• _RECORDS FOR THE TASK_
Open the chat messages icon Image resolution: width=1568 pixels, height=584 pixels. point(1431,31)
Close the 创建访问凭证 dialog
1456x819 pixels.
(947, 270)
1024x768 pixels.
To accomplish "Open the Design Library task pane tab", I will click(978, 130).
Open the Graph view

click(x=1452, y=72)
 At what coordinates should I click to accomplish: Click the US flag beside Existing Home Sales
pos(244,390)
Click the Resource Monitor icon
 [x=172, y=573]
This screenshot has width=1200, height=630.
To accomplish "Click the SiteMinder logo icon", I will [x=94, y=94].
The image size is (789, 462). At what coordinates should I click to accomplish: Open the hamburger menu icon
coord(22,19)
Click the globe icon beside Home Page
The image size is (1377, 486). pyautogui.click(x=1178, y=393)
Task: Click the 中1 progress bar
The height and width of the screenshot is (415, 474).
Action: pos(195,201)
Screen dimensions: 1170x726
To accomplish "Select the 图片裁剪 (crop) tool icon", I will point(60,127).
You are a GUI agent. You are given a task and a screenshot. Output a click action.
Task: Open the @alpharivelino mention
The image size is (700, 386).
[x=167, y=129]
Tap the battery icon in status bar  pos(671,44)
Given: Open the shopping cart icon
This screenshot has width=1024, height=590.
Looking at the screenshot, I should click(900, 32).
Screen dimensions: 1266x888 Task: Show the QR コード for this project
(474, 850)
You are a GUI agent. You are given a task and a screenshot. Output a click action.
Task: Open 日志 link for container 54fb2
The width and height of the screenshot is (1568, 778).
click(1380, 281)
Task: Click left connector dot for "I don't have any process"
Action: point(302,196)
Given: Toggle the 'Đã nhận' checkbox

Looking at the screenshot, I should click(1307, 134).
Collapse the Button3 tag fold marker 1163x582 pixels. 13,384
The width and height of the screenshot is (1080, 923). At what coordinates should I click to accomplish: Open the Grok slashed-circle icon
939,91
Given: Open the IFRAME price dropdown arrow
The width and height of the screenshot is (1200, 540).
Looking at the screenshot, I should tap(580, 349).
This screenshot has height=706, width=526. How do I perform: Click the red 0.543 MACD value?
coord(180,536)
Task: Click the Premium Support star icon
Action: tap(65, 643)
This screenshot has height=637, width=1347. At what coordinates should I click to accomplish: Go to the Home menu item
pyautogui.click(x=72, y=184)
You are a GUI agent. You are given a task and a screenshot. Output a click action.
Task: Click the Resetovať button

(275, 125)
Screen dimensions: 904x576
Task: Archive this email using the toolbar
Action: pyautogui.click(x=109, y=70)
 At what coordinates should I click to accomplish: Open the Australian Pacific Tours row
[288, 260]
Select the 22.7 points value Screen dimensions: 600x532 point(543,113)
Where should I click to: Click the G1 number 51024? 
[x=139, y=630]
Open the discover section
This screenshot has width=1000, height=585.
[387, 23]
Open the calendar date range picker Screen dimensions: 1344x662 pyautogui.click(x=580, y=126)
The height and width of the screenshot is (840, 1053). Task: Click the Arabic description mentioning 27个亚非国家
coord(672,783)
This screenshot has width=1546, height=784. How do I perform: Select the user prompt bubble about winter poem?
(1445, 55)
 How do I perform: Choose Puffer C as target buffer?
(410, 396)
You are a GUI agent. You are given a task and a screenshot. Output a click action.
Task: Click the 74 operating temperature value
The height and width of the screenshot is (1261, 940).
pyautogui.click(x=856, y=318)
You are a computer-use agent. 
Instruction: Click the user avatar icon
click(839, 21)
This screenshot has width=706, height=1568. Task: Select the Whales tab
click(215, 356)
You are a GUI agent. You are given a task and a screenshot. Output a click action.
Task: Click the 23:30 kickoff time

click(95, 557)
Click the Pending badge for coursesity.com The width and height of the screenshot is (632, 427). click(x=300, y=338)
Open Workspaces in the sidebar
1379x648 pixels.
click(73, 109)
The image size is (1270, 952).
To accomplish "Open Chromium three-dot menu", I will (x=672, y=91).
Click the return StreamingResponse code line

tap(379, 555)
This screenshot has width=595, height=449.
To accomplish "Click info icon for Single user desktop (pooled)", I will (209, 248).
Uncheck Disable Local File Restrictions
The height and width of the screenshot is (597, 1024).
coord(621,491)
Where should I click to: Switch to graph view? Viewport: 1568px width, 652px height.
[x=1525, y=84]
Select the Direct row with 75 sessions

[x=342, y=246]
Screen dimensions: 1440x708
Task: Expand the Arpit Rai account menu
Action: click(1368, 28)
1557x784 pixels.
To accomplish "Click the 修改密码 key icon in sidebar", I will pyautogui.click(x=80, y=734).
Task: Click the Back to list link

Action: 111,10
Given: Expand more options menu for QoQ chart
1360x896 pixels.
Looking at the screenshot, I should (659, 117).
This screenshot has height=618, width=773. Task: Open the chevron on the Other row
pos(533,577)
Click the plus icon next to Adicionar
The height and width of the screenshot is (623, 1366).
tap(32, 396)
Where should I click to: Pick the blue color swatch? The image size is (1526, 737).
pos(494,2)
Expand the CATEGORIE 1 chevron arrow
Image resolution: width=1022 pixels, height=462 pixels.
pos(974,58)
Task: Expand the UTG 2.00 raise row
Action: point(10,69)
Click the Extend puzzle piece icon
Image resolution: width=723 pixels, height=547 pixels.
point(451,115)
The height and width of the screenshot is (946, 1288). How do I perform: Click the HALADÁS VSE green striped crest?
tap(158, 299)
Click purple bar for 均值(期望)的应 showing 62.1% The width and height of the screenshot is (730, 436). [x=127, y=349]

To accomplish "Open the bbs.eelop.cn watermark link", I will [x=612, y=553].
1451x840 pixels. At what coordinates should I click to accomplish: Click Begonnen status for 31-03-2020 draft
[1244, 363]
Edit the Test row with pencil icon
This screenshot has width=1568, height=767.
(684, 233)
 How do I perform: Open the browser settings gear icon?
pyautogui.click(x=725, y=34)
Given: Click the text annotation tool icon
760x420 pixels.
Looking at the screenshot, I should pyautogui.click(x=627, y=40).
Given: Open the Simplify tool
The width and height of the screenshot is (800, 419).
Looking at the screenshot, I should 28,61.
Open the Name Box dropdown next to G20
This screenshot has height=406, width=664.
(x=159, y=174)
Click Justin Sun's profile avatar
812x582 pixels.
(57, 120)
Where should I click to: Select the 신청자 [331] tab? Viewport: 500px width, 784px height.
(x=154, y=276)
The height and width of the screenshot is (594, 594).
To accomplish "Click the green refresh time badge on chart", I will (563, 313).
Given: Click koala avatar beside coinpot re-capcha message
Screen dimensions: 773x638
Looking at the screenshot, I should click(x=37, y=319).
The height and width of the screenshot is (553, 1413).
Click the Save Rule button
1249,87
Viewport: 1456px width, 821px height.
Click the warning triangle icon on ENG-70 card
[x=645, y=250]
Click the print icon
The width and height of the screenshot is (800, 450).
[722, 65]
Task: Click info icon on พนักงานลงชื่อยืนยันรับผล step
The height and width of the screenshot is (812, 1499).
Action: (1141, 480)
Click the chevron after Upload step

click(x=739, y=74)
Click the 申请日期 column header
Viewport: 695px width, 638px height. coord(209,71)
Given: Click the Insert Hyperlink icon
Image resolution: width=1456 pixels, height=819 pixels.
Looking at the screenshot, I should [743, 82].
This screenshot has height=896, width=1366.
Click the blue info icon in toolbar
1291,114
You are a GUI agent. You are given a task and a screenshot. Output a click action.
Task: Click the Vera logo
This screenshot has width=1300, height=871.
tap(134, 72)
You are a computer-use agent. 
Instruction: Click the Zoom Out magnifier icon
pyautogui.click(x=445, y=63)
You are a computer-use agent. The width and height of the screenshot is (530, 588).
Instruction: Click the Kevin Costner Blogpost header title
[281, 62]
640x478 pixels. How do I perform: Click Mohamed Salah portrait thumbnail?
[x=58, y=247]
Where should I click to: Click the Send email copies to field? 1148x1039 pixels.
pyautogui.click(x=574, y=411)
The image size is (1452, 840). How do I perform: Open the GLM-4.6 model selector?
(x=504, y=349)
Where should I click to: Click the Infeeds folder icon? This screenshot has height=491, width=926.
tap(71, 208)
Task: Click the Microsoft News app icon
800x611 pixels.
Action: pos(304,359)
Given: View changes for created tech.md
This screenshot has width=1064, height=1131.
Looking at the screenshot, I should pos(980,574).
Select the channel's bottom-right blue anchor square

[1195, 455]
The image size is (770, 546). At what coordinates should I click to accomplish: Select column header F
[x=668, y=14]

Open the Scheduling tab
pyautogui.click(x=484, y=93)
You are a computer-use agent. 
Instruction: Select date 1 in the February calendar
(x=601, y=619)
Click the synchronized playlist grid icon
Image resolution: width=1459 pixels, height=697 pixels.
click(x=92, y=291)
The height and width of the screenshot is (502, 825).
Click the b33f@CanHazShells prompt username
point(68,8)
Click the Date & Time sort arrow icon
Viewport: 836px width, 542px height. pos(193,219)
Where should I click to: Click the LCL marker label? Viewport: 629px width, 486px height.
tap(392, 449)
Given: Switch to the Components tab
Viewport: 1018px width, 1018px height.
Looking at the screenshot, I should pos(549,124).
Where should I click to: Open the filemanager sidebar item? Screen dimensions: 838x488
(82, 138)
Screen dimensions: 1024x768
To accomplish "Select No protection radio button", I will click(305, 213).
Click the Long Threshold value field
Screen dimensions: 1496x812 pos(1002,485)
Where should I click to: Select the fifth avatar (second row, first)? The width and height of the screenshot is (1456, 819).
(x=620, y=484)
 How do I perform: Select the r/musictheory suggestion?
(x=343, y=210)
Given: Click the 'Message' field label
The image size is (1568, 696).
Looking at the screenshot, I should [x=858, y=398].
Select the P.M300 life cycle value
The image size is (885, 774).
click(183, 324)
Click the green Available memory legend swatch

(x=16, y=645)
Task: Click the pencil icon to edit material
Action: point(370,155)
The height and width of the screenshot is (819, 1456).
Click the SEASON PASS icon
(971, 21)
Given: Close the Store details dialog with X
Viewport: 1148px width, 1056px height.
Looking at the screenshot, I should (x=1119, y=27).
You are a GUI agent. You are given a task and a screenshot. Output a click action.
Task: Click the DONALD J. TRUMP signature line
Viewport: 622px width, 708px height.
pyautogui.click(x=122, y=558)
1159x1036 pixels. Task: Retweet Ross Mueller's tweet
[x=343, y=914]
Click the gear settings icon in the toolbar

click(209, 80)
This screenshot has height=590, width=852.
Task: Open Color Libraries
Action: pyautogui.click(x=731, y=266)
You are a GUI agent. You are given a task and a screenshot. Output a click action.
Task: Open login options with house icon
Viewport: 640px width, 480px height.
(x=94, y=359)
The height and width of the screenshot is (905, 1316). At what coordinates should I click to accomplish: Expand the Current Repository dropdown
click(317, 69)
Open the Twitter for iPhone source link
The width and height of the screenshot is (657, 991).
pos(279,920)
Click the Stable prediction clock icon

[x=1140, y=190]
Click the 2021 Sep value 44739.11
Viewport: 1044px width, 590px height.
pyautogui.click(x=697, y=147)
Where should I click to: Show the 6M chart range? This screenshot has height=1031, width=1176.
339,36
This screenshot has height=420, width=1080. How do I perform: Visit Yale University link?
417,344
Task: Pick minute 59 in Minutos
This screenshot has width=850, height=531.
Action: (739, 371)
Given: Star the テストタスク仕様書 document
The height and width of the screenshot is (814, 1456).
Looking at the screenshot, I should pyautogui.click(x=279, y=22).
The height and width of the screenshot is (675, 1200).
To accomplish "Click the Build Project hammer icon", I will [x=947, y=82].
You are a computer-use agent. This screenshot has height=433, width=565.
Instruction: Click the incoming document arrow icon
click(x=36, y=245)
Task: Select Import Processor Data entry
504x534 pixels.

• _EXERCISE INSTRUCTIONS_
Starting with the row that contains "Where should I click to: Open" and going on through the row that contains "Screen dimensions: 1496x812 pos(1002,485)", set out those rows as a numbered list, leaving out any blank rows.

• _WORKED SOLUTION_
1. Where should I click to: Open the filemanager sidebar item? Screen dimensions: 838x488
2. (82, 138)
3. Screen dimensions: 1024x768
4. To accomplish "Select No protection radio button", I will click(305, 213).
5. Click the Long Threshold value field
6. Screen dimensions: 1496x812 pos(1002,485)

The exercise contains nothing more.